JA: Ich denke bei solchen Sachen, und darüber schmunzeln schon einige, immer an meine jüngere Schwester. Wenn ich ehrlich bin, dann würde ich der gar nicht so viel mitgeben, einfach weil sie so toll ist und so’n kritischer und empathischer Mensch. Das hält mich natürlich nicht davon ab, sie trotzdem ständig vollzuquatschen. Wenn ich auf meine Teenager-Jahre zurückblicke, dann würde ich mir heute selbst gerne sagen, dass ich auf ’nem guten Weg bin. Das knüpft eigentlich an all das Gesagte an: Mach weiter, deine Perspektive auf die Welt ist legitim, deine Kritik ist schon jetzt zu hoch für einige, kümmer dich um dich selbst, hab Spaß mit deinen Freund*innen und es ist voll okay, ignorante Leute gehen zu lassen – du machst das schon ganz richtig so. Außerdem hat es mir geholfen, zu lesen und zwar von Menschen, die all meine Gedanken schon vor mir hatten, dadurch war ich dann in bester Gesellschaft.

NB: Das ist ein schöner Gedanke, Josy. Ich glaube die Generation meiner Tochter hat einen viel entspannteren Umgang mit z.B. Berlins Multikulturalität als meine. Für den Fall, dass  sich das Gefühl des Entwurzeltseins vielleicht doch irgendwann einmal einstellt: „Home is where the unconditional Love is“. Vergiss nicht, dass Heimat vor allem keine geografische Ursprünge hat.

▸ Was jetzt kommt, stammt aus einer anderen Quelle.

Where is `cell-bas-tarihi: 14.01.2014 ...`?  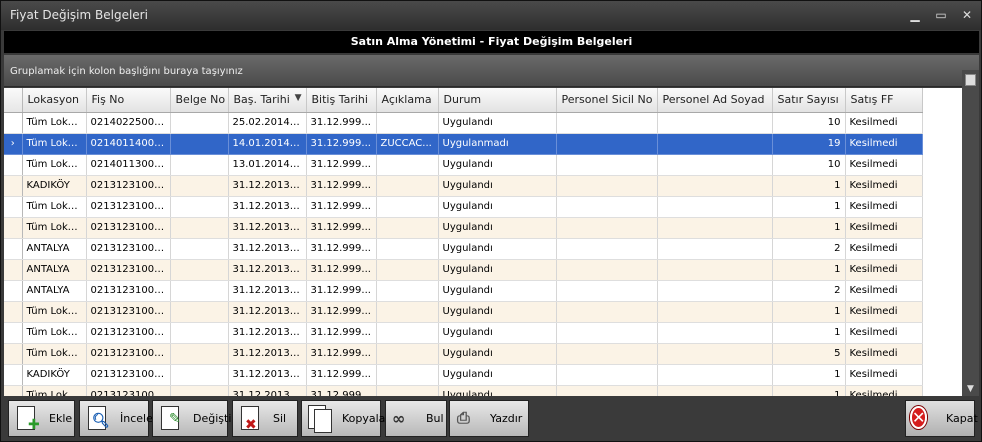
cell-bas-tarihi: 14.01.2014 ... is located at coordinates (268, 144). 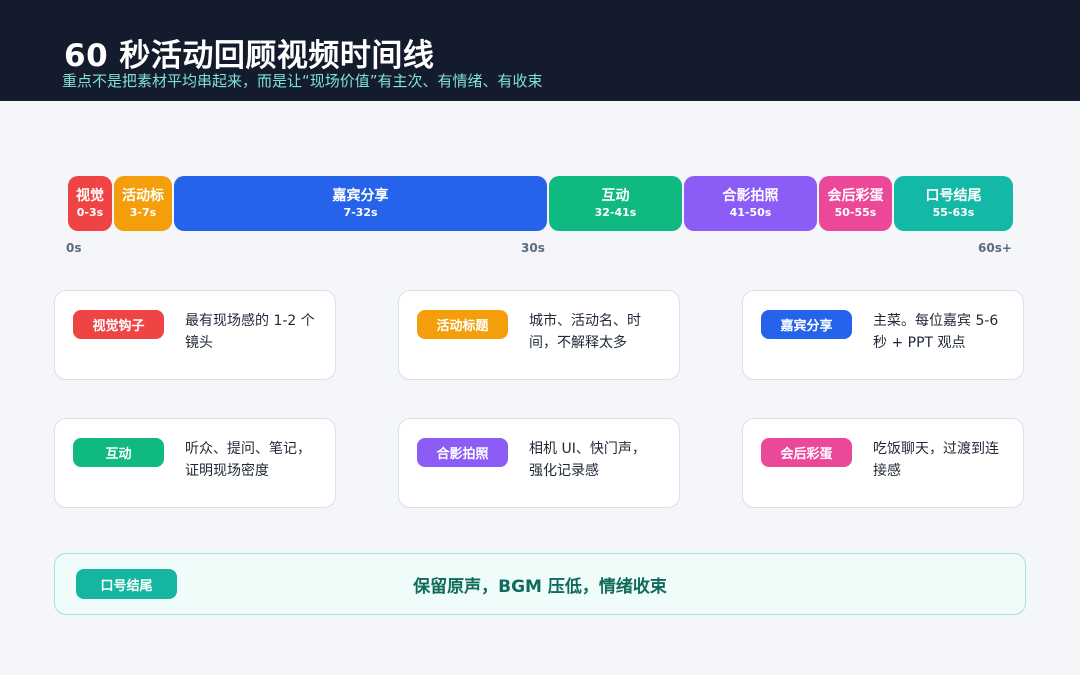 I want to click on timeline-segment-easter-egg: 会后彩蛋 50-55s, so click(x=856, y=204). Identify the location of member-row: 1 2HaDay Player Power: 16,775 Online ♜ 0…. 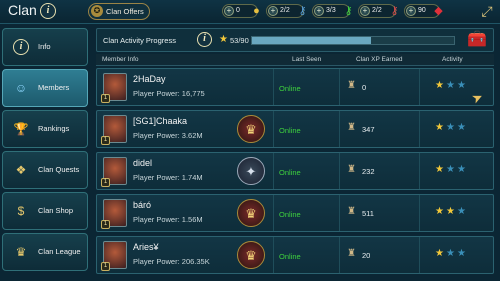
(295, 87).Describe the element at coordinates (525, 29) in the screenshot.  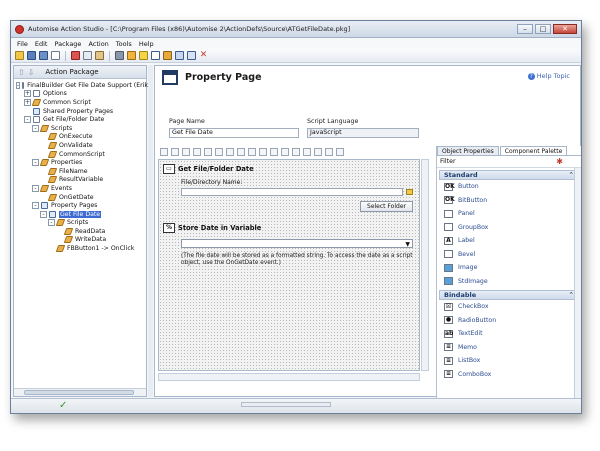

Mic Oala: Ja, du bist hier zu Hause und das kann dir niemand absprechen! Nationalstolz ist gefährlicher Blödsinn, egal auf welche Nation bezogen. Die Identifikation über ein Herkunftsland oder eine soziale Stellung, in die wir zufällig hineingeboren werden, ist konstruiert und inakzeptabel, denn sie ist nicht unser Verdienst und dementsprechend kein Grund, stolz zu sein und ebenso wenig sich klein machen zu lassen, sich toleriert oder geduldet zu fühlen. Unsere Wurzeln prägen uns, unsere Unterschiedlichkeit ist eine Bereicherung für jede Gesellschaft und sogar eine Notwendigkeit, um zu lernen, zu wachsen und uns als Gemeinschaft weiterzuentwickeln. Respect our existence or expect our resistance!

 

 

Anmerkungen:

Die Fragen in dem Interview haben sich die Aktivist*innen der Black Lives Matter Gruppe in Berlin selbst überlegt, eine Diskussion geführt und das Ergebnis daraufhin niedergeschrieben.

1) Der Ansatz der Intersektionalität geht davon aus, dass sich unterschiedliche Herrschaftsverhältnisse und Unterdrückungserfahrungen – Sexismus, Rassismus, Klassenverhältnisse, Ableismus etc. – überkreuzen und miteinander verbinden, und dass dies im Kampf dagegen berücksichtigt werden muss.

2) May Ayim (1960–1996) setzte sich in Essays und Gedichten mit dem Rassismus in Deutschland auseinander. 1986 gab sie mit Katharina Oguntoye und Dagmar Schultz das Buch „Farbe bekennen“ heraus.

3) Katharina Oguntoye ist ebenfalls Herausgeberin des Buches „Farbe bekennen“ und seit den 1980ern in der Schwarzen Frauenbewegung aktiv. Audre Lorde ist eine Schwarze US-amerikanische Autorin und Aktivistin. Sie lehrte ab Mitte der 1980er-Jahre an der Freien Universität Berlin und war eine wichtige Inspirationsquelle für die Schwarze Frauenbewegung in Deutschland. Mehr hierzu im Gespräch „Black to the Future“ über die Geschichte Schwarzer Frauenbewegung in ak 624.